### Exercise instructions:
Every line holding the string "agent" should be copied out of the listing.

---------- Records shown

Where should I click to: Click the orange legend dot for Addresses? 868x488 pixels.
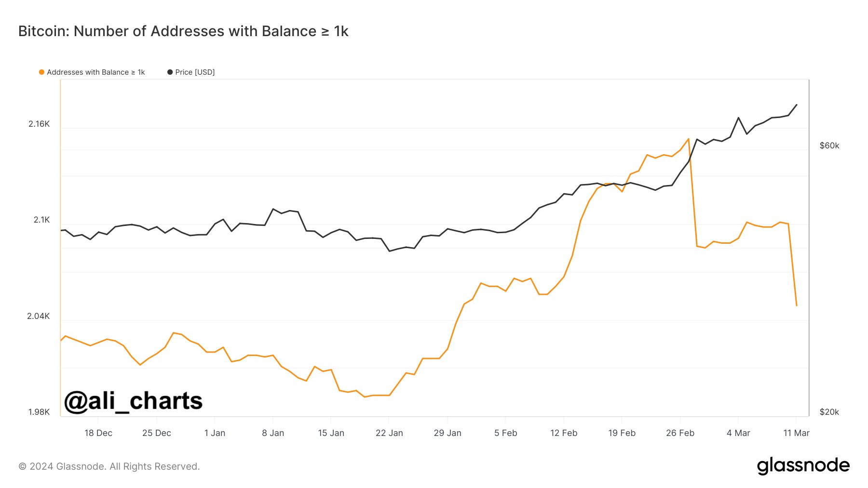[x=42, y=72]
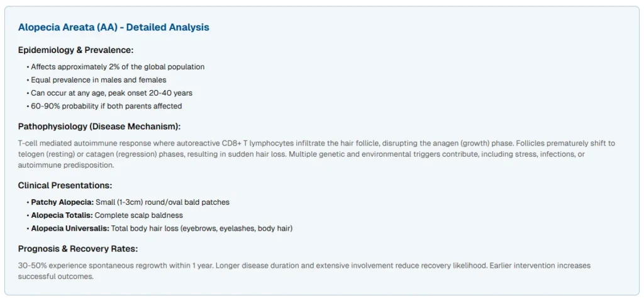Select the "approximately 2% of the global population" bullet

click(118, 67)
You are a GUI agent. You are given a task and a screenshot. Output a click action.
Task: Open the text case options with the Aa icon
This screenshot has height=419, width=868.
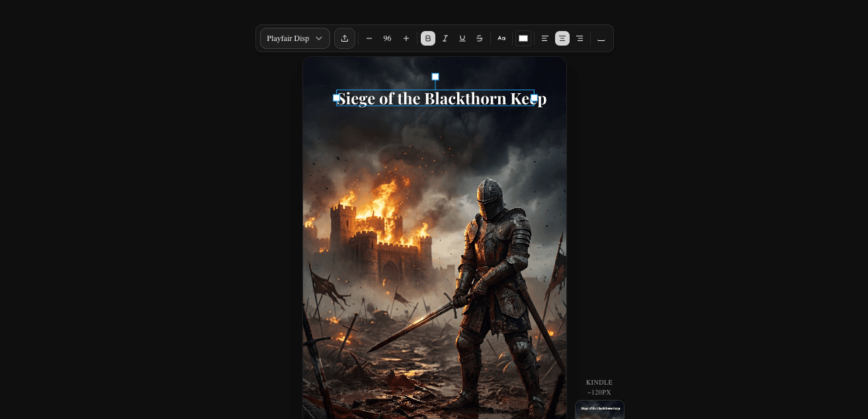[x=501, y=38]
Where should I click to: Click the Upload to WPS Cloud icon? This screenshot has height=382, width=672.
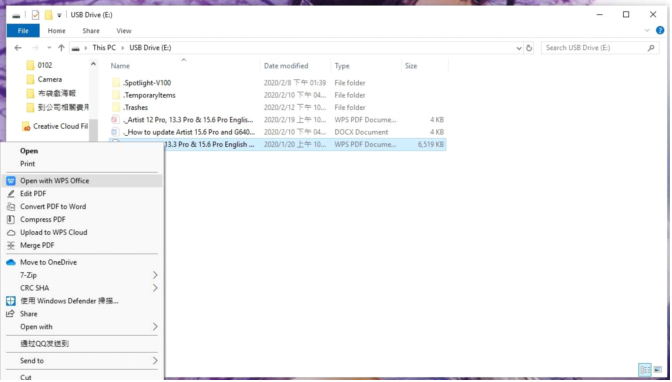click(x=11, y=232)
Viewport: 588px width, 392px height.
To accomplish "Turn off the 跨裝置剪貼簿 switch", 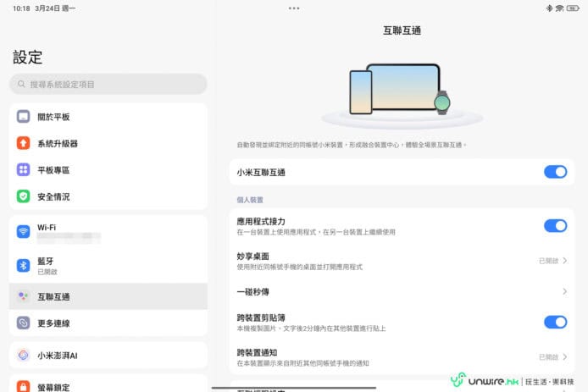I will coord(555,322).
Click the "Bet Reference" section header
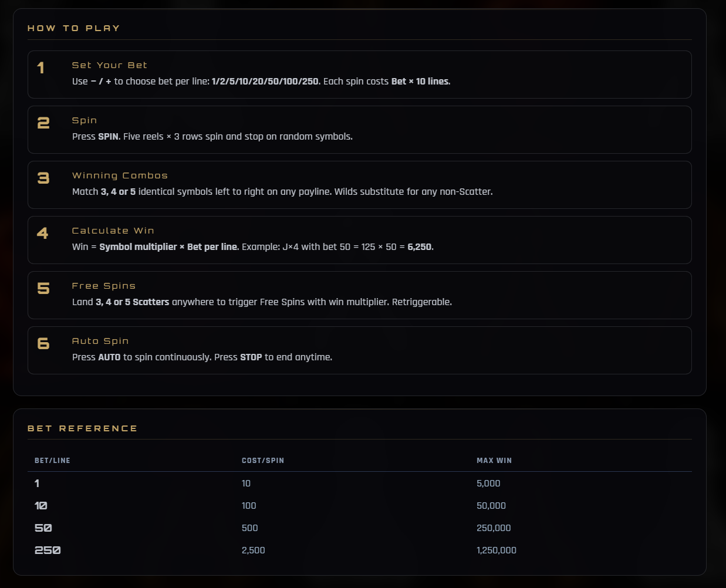 point(83,428)
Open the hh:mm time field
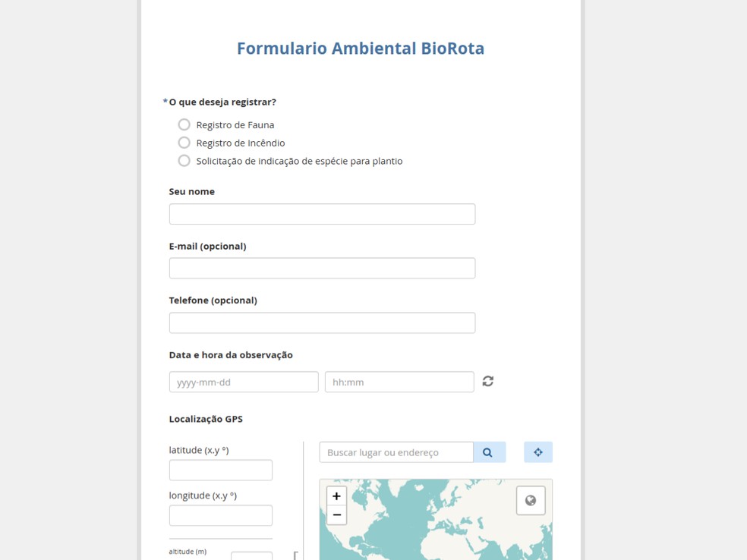Viewport: 747px width, 560px height. coord(399,382)
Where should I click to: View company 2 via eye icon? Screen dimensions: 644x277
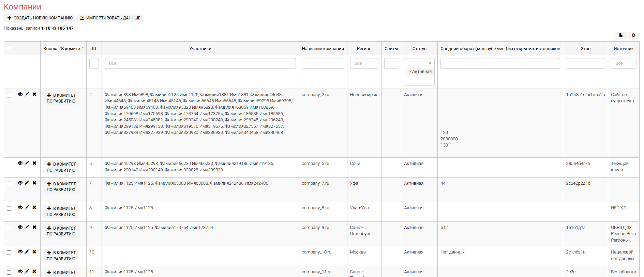20,94
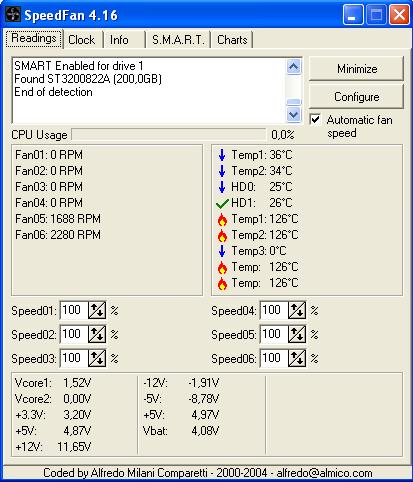
Task: Adjust the Speed01 up/down spinner
Action: 97,310
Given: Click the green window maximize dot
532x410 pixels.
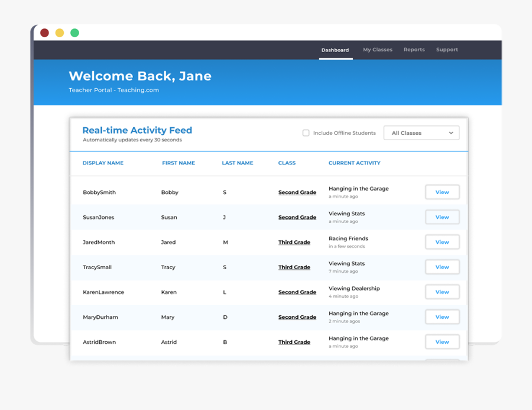Looking at the screenshot, I should tap(74, 33).
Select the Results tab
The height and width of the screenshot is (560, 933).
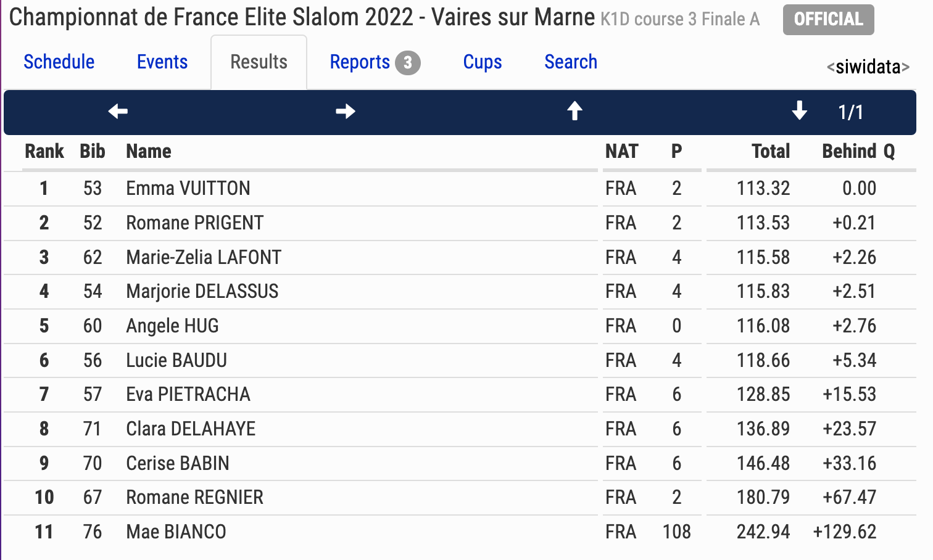[259, 62]
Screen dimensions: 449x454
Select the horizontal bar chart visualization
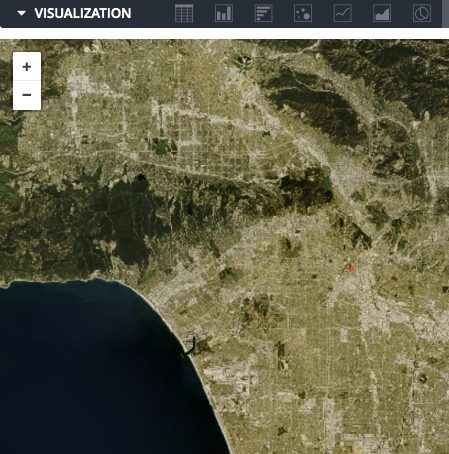coord(263,13)
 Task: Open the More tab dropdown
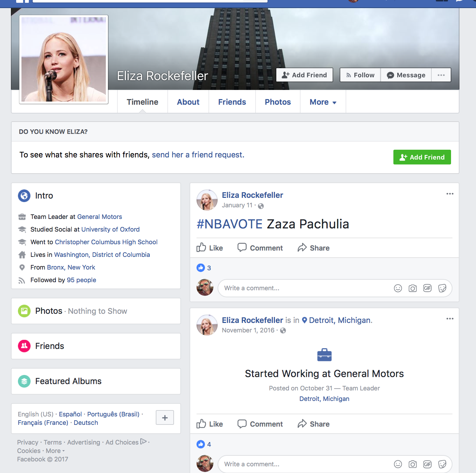[322, 102]
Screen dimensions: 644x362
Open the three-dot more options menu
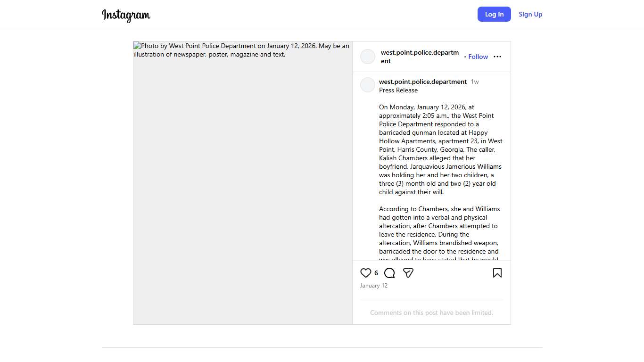[x=497, y=57]
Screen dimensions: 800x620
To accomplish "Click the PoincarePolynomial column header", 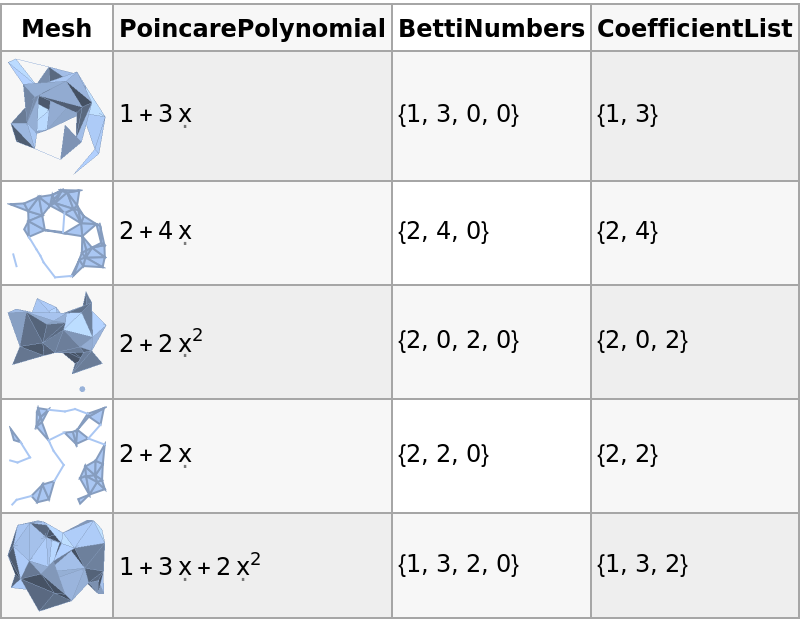I will [252, 29].
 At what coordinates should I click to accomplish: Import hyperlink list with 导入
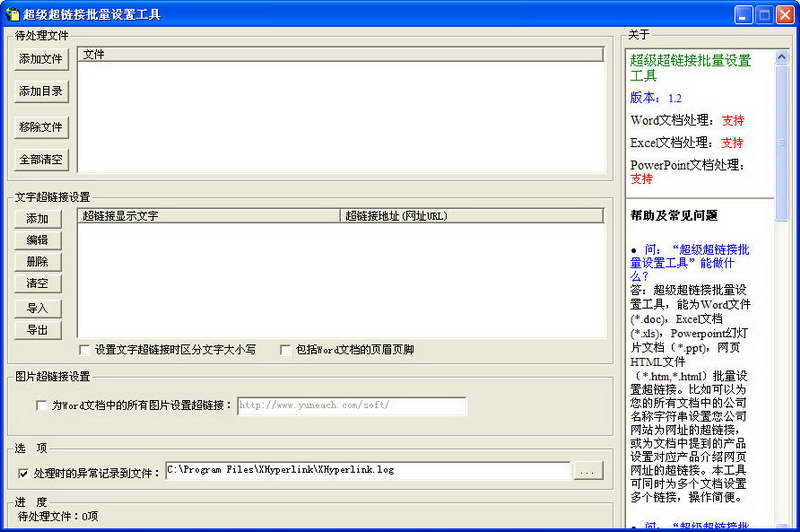[x=38, y=309]
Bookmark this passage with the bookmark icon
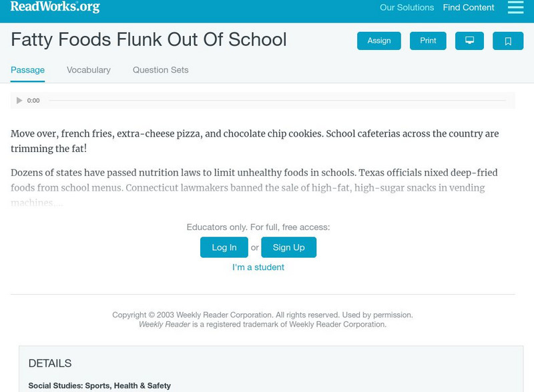The height and width of the screenshot is (392, 534). pyautogui.click(x=508, y=41)
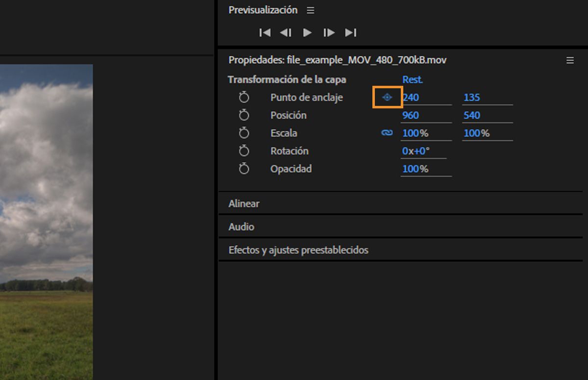The width and height of the screenshot is (588, 380).
Task: Play the preview
Action: pyautogui.click(x=307, y=32)
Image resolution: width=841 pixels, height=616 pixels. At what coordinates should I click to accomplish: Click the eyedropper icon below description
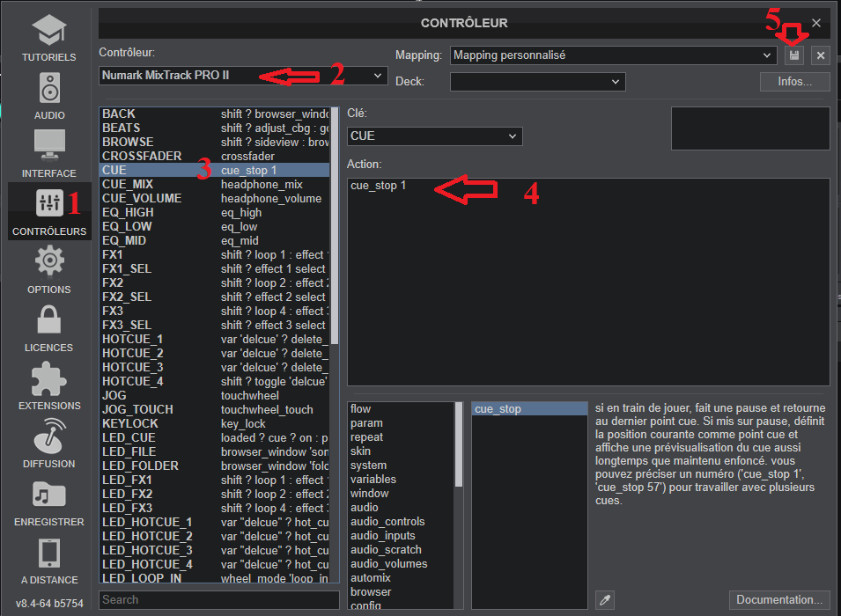pos(604,599)
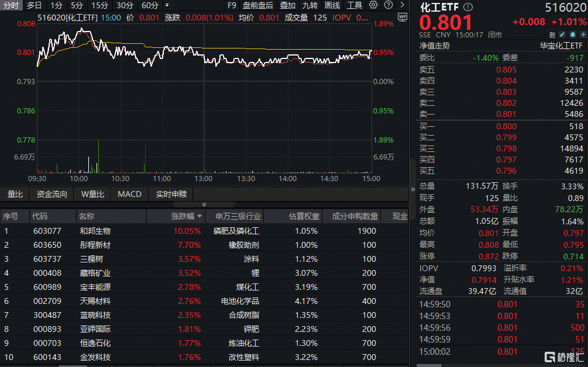Click the help question mark icon
Viewport: 588px width, 367px height.
pos(389,5)
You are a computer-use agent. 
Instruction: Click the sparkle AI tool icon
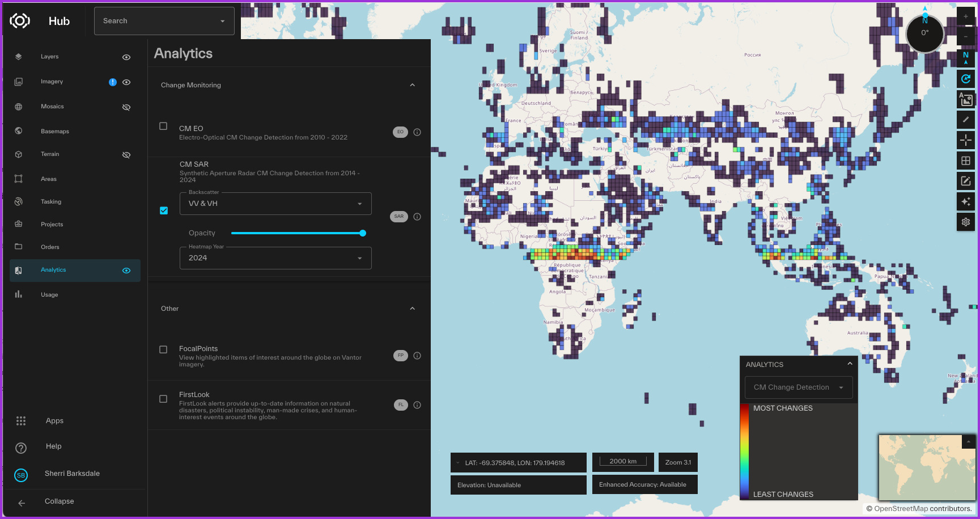point(965,201)
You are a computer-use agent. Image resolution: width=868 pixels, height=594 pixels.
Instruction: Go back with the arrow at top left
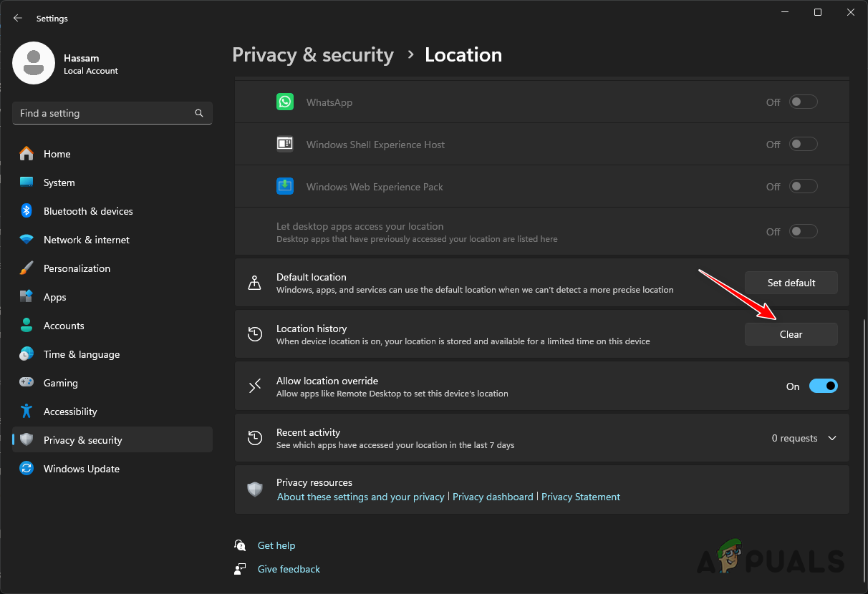[x=17, y=18]
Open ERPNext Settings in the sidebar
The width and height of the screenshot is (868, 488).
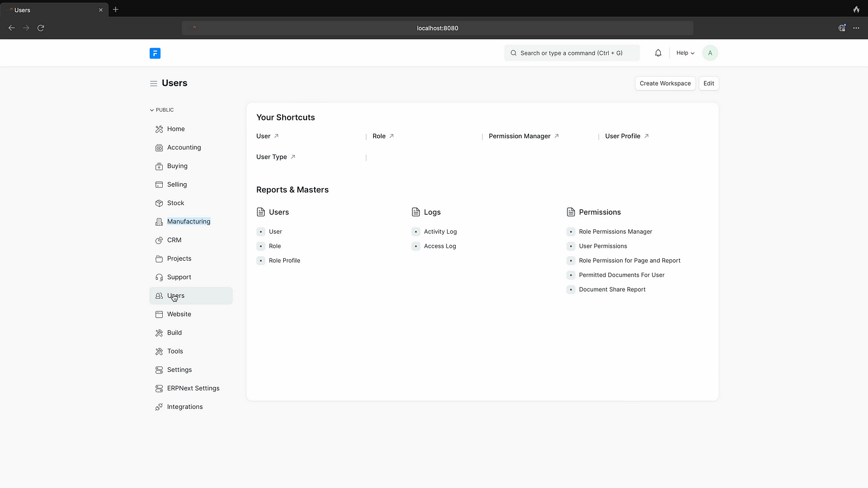pos(193,389)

--------------------

### Completed task:
You are a GUI agent. You are given a task and a screenshot. Output a click action.
You are a computer-use agent. 
You are a computer-use agent. Image resolution: width=868 pixels, height=594 pixels.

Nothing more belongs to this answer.